Work to complete -
Which lines run from the line with "Where should I" through the line with "The width and" in the entries below? Print them exactly, both ends included, and nothing more.

Information given -
··········

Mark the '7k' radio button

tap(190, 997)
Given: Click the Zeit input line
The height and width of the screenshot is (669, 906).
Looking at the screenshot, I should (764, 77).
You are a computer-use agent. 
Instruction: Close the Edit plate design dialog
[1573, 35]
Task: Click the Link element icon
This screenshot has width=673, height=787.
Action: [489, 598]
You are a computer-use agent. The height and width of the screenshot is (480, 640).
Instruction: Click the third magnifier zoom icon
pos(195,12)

··········

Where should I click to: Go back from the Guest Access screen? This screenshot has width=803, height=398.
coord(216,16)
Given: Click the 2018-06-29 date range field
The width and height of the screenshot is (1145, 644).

··········

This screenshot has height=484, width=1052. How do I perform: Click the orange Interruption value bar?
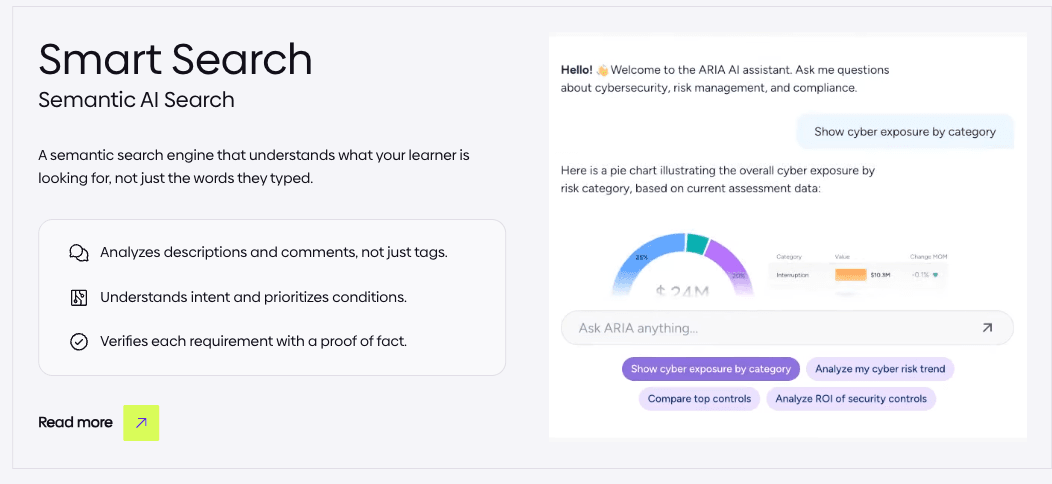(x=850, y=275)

··········

Answer to this problem -
Where should I click to: Go back from the Guest Access screen? This screenshot has width=803, height=398.
coord(216,16)
Given: Click the 2018-06-29 date range field
The width and height of the screenshot is (1145, 644).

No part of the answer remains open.